Belgium has developed an intense commercial activity which, by the integration of an economy into a bigger space, has grown without cease. Commerce is the prime mover of its economic organisation.
It was Belgium’s geographical position that predestined her to foreign trade. Her position in the heart of industrial Europe, her topography and her waterways are admirably suited to commerce. Lacking in mineral resources indispensable to industry, our country is compelled to import large quantities of raw materials, finished products and consumer goods. To sell, Belgium must buy and add to the products she sells a value from which she makes a profit. This is another feature of the processing activity already referred to: for example, two-thirds of the cars we assemble are sold abroad.
The ratio between exports and the gross national product is the highest of all the countries in the world. With over 600,000 million francs’ worth of exports in 1971, we accounted for 4 % of world trade. On a per capita basis, we are and by far the worlds’s leading exporters. ‘If this percentage is converted to terms of the globe’s population’, says Dominique Pierre, ‘we come to the conclusion that, commercially speaking, this ‘pocket handkerchief’ is equivalent to a power with a population of 120 million’. The dependency coefficient of the Belgian economy expressed by the ratio exports or imports available resources reflects and explains the commercial evolution of the BLEU.

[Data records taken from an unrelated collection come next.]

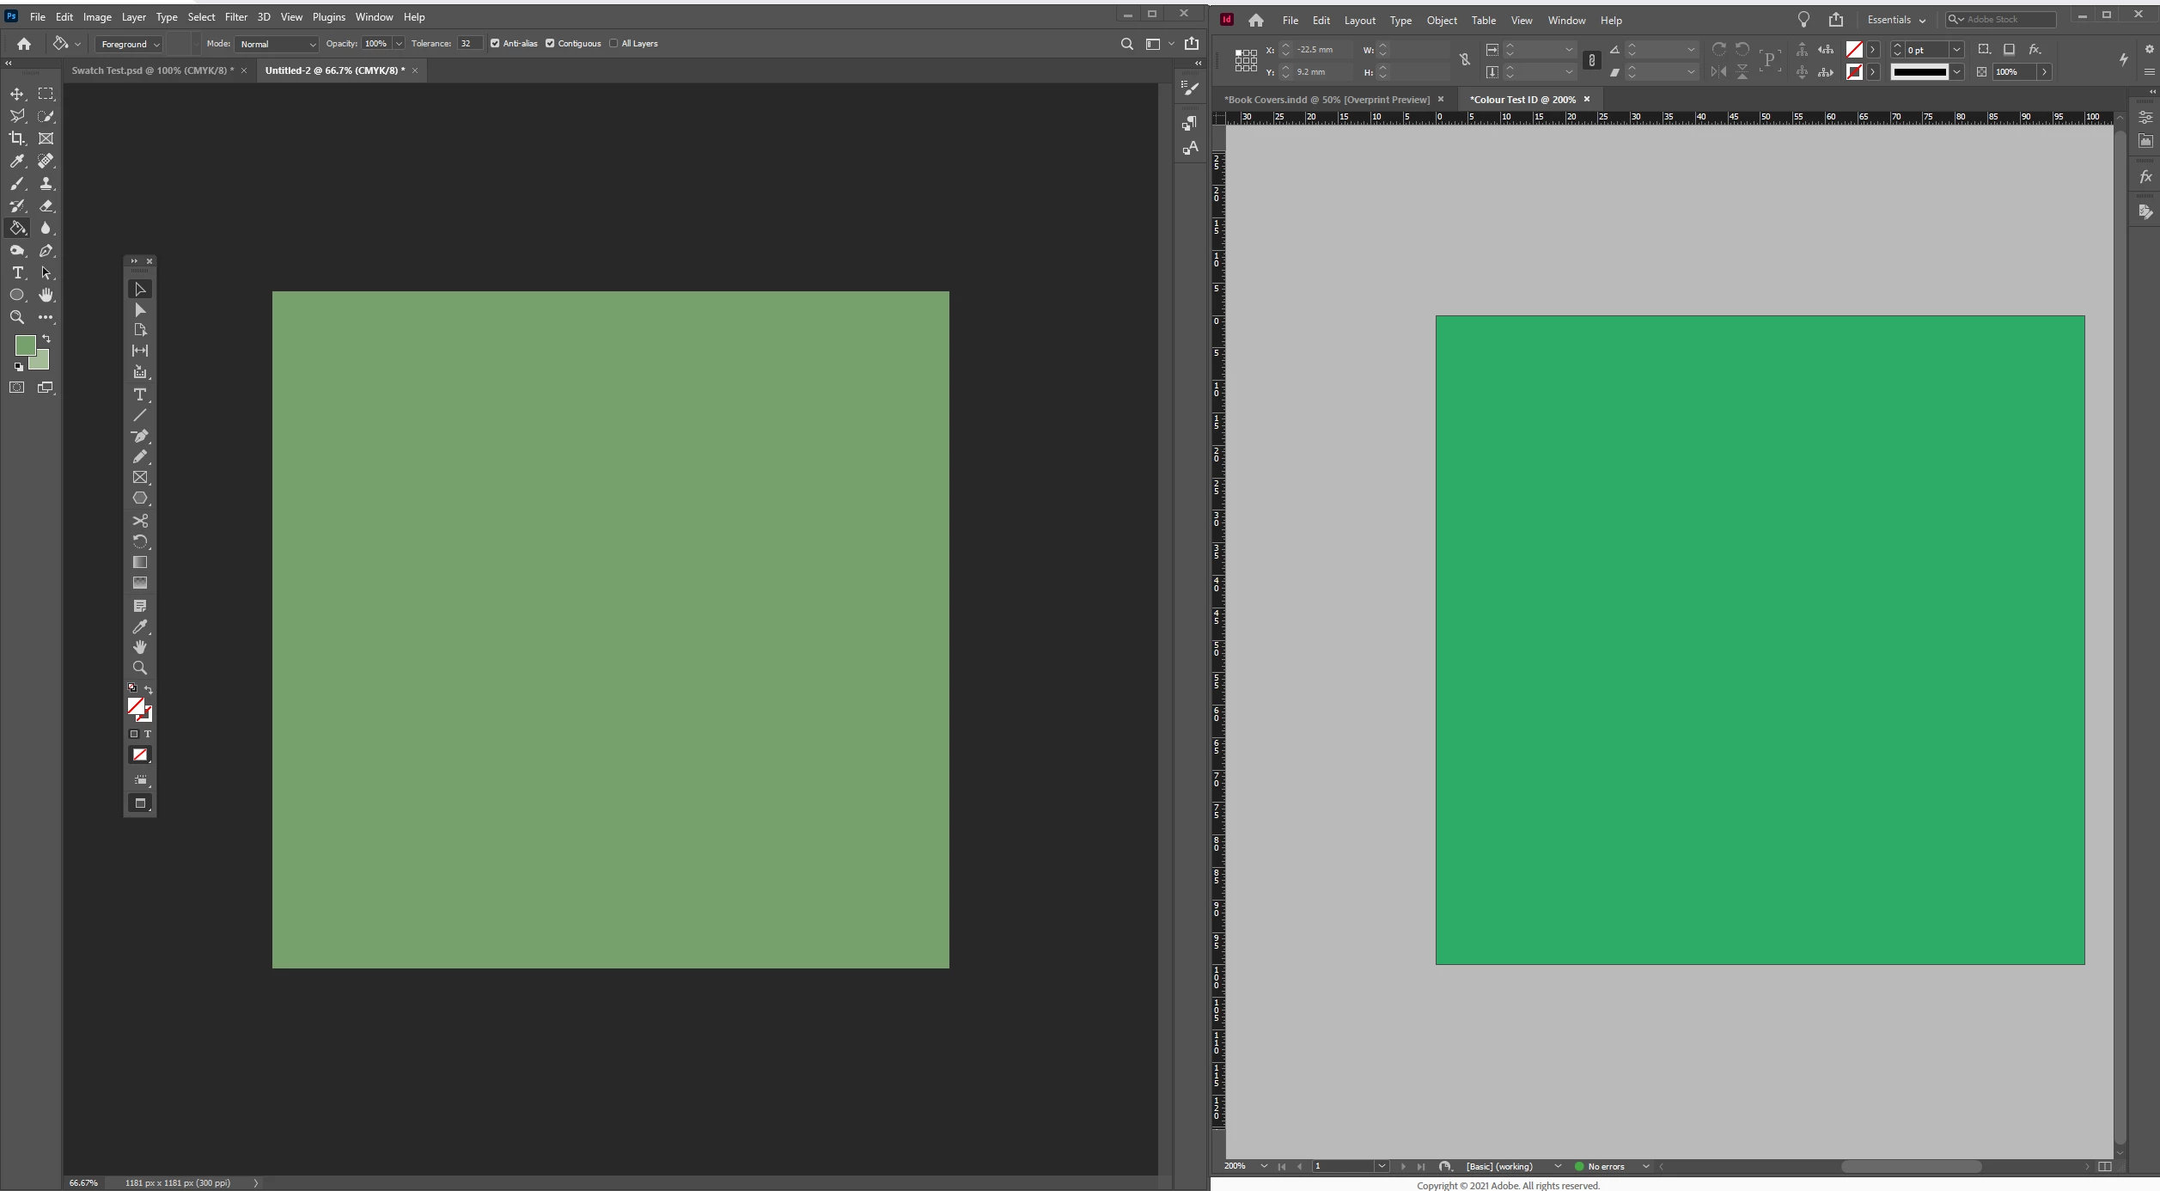Select the Gradient Swatch tool in floating toolbar
Viewport: 2160px width, 1191px height.
[140, 562]
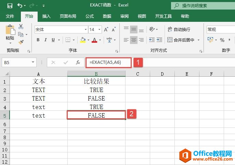The image size is (235, 165).
Task: Click the Percent Style icon
Action: tap(222, 40)
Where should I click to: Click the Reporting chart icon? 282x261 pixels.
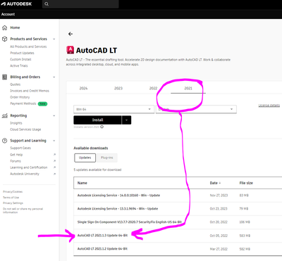4,115
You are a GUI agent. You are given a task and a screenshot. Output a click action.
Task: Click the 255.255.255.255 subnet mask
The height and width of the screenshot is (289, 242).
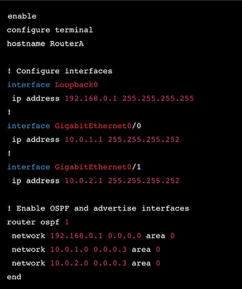pyautogui.click(x=158, y=98)
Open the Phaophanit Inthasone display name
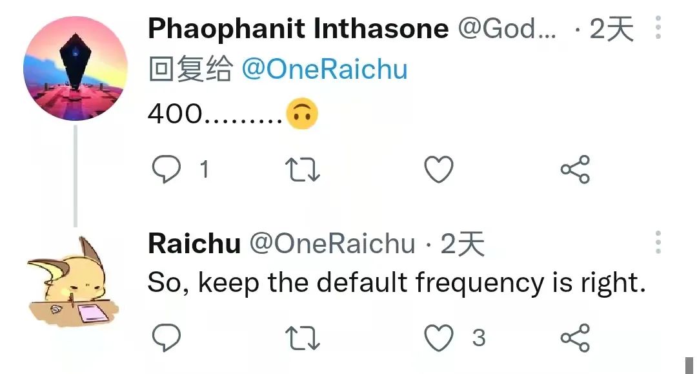Viewport: 697px width, 374px height. [x=298, y=28]
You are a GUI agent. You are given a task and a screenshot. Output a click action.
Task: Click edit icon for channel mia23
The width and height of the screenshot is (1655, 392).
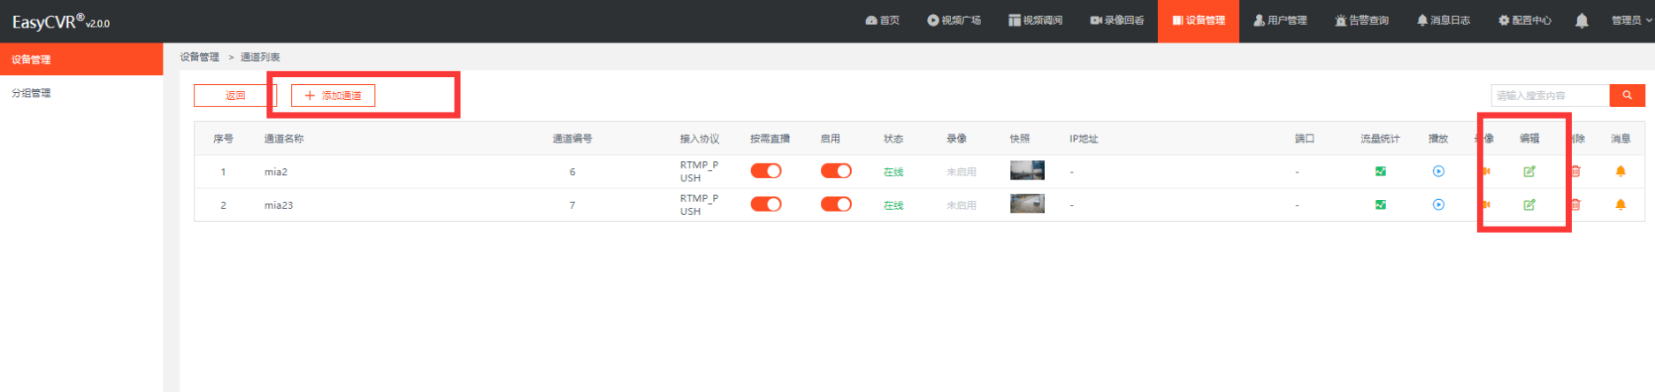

The Belgian economy is in good health. Industrial production and export figures are high. The progressive integration into the circuits of the European economy has facilitated the extension of our enterprises, hitherto impossible because of the smallness of the market. It is to be foreseen that the acceleration of technical progress, the development of automation and the diffusion of nuclear power will make those enterprises even bigger and will switch them into entirely new channels.
Belgium is a country in which the standard of living is high. Divided over certain questions but then, who isn’t? she is united in a common will to build up the prosperity of everyone through work. A home-loving country, she welcomes foreigners. She is able to turn all these apparent contradictions to the best account: it is there that lies the genius of a conciliatory art by which the whole of her past is marked.